▶ [GIVEN REQUEST] Copy out the items from the line containing "Click POV3 cell in Reg#8 Line 1" through the line containing "(x=430, y=51)", substituting "GUI assistant" for "GUI agent" and keeping everything else the same.

▶ [EXTRACTED DATA]
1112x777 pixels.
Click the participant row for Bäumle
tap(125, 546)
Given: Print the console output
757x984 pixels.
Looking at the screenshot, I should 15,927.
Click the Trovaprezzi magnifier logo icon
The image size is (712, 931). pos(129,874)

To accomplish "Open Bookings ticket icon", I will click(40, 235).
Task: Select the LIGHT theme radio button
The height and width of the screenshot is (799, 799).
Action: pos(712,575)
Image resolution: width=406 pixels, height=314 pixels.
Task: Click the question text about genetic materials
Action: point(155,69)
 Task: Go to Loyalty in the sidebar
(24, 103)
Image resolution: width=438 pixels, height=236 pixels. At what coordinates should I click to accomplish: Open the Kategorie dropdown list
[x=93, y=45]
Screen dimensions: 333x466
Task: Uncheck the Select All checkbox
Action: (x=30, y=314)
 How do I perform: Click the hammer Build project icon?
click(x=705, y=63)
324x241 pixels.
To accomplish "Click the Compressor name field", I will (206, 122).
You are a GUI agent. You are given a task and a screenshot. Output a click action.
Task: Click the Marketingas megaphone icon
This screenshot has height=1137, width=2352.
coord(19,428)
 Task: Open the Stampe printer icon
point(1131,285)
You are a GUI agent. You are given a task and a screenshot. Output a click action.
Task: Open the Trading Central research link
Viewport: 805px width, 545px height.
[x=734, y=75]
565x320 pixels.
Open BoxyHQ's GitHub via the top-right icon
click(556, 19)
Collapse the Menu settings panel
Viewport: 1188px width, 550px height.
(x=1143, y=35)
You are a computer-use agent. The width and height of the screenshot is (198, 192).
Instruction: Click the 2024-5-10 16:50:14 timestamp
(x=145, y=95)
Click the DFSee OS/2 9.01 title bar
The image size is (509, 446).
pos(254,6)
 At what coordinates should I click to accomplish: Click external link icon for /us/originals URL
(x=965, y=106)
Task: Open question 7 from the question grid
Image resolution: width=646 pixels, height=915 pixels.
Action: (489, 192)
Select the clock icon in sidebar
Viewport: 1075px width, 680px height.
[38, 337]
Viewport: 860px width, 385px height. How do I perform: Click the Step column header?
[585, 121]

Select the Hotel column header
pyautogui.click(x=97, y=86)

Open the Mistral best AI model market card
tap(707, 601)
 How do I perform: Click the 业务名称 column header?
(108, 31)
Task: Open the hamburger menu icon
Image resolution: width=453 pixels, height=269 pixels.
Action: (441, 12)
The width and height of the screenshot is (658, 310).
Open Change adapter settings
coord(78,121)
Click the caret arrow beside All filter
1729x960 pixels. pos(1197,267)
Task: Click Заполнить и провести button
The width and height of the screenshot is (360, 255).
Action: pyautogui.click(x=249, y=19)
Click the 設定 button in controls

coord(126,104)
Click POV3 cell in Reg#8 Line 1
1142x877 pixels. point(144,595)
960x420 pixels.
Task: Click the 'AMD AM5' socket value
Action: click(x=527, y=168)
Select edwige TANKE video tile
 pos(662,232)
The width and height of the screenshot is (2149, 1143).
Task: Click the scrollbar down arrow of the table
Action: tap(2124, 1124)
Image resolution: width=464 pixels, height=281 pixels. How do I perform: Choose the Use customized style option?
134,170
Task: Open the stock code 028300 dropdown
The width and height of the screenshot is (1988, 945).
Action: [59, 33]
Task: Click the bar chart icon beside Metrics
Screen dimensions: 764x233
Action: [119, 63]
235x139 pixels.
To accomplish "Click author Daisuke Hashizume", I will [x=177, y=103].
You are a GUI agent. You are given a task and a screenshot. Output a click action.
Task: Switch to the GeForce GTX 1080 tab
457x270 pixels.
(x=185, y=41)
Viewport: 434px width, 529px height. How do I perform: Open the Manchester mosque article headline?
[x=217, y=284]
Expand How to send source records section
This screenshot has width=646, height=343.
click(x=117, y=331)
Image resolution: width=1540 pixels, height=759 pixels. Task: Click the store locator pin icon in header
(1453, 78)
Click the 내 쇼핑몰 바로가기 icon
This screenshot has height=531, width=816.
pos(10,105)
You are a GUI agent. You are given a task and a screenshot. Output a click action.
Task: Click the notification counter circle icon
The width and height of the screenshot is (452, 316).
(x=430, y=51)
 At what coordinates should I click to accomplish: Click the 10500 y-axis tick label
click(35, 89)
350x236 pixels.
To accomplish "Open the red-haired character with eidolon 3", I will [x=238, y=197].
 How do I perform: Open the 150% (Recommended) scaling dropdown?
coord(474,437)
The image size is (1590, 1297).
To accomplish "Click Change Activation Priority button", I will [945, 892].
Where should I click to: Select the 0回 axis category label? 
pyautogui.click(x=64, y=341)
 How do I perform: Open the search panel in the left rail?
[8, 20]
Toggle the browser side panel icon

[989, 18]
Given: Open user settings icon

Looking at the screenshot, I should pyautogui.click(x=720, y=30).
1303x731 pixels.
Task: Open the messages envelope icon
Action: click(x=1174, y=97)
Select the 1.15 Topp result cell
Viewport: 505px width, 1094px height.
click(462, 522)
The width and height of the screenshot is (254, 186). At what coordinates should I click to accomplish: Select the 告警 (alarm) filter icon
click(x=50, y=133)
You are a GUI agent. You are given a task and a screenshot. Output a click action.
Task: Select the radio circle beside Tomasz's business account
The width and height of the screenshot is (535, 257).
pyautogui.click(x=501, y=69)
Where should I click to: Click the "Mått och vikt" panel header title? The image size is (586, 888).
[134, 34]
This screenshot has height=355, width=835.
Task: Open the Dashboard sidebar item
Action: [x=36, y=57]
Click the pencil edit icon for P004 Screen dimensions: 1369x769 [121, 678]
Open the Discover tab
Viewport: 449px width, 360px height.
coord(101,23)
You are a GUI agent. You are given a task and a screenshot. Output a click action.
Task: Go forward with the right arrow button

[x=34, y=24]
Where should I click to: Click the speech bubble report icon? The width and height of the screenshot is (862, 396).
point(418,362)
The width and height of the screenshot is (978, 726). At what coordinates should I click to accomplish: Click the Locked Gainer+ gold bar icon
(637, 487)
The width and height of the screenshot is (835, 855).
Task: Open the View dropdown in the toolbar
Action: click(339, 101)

▶ [WRITTEN REPLY]
Click POV3 cell in Reg#8 Line 1
1142x877 pixels. point(144,595)
960x420 pixels.
Task: Click the 'AMD AM5' socket value
Action: click(x=527, y=168)
Select edwige TANKE video tile
 pos(662,232)
The width and height of the screenshot is (2149, 1143).
Task: Click the scrollbar down arrow of the table
Action: tap(2124, 1124)
Image resolution: width=464 pixels, height=281 pixels. How do I perform: Choose the Use customized style option?
134,170
Task: Open the stock code 028300 dropdown
The width and height of the screenshot is (1988, 945).
Action: [59, 33]
Task: Click the bar chart icon beside Metrics
Screen dimensions: 764x233
Action: [119, 63]
235x139 pixels.
To accomplish "Click author Daisuke Hashizume", I will [x=177, y=103].
You are a GUI assistant. You are given a task and a screenshot. Output a click action.
Task: Switch to the GeForce GTX 1080 tab
457x270 pixels.
(x=185, y=41)
Viewport: 434px width, 529px height. How do I perform: Open the Manchester mosque article headline?
[x=217, y=284]
Expand How to send source records section
This screenshot has width=646, height=343.
click(x=117, y=331)
Image resolution: width=1540 pixels, height=759 pixels. Task: Click the store locator pin icon in header
(1453, 78)
Click the 내 쇼핑몰 바로가기 icon
This screenshot has height=531, width=816.
pos(10,105)
You are a GUI assistant. You are given a task and a screenshot. Output a click action.
Task: Click the notification counter circle icon
The width and height of the screenshot is (452, 316).
(x=430, y=51)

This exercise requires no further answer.